Provided that the maximum sentence that a regional court may impose in terms of this subsection shall not be more than five years longer than the minimum sentence that it may impose in terms of this subsection.

(3)(a) If any court referred to in subsection (1) or (2) is satisfied that substantial and compelling circumstances exist which justify the imposition of a lesser sentence than the sentence prescribed in those subsections, it shall enter those circumstances on the record of the proceedings and may thereupon impose such lesser sentence.’

[21] This Court in S v De Beer[15] stated:

It is a truism that the Criminal Law Amendment Act 105 of 1997 introduced far-reaching changes to our sentencing regime. As a reaction to the escalating levels of serious crime, the Legislature introduced mandatory sentences for certain specified offences. There is some measure of uncertainty, regarding the correct approach as to the proper application of minimum sentences prescribed by the CLAA. Some courts have held that the minimum prescribed sentence must be applied as a matter of course as soon as an accused is convicted of an offence falling within the various categories of the CLAA, unless the circumstances of the appellant are shown to be exceptional.

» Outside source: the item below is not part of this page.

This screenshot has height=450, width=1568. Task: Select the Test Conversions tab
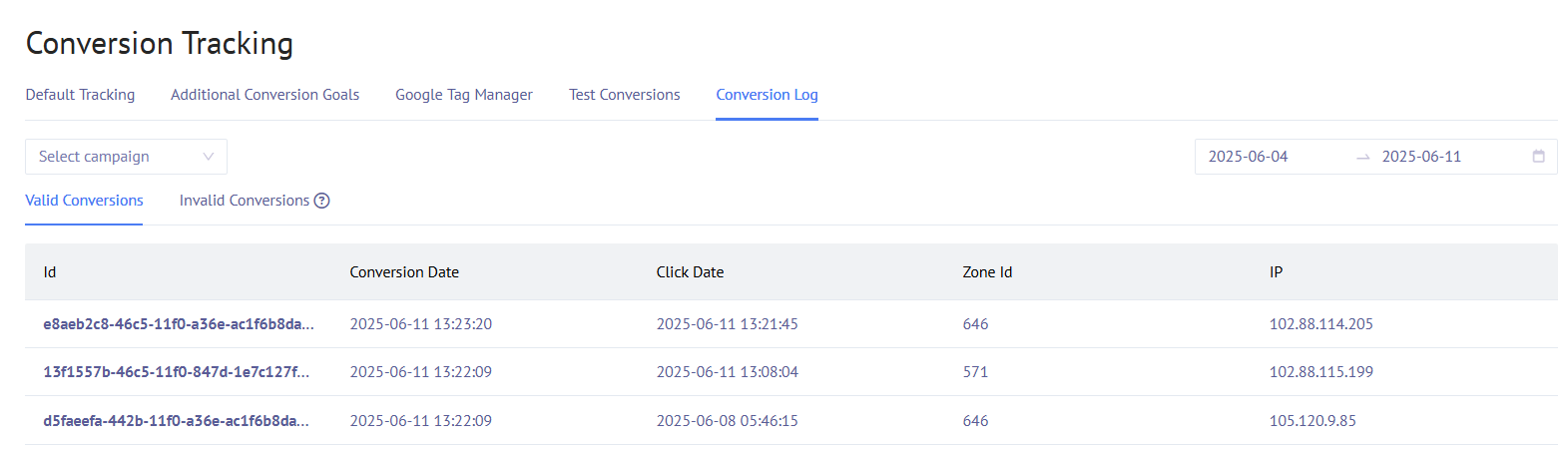624,95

This approach is wrong.

The correct approach was adumbrated as follows in S v Vilakazi 2009 (1) SACR 552 (SCA) at 566A-D:

The court was required to apply its mind to the question of whether the sentence was proportional to the offence....”

The court proceeded at 559e-562d to hold that:

It was accordingly incumbent upon a court to assess whether the prescribed sentence was indeed proportionate to a particular offence. If any circumstances were present that would constitute weighty justification for the imposition of a lesser sentence. Thus, a prescribed sentence could not be assumed a priori to be either proportionate to the offence, or, indeed, constitutionally permissible. Proportionality was to be determined on the circumstances of a particular case.”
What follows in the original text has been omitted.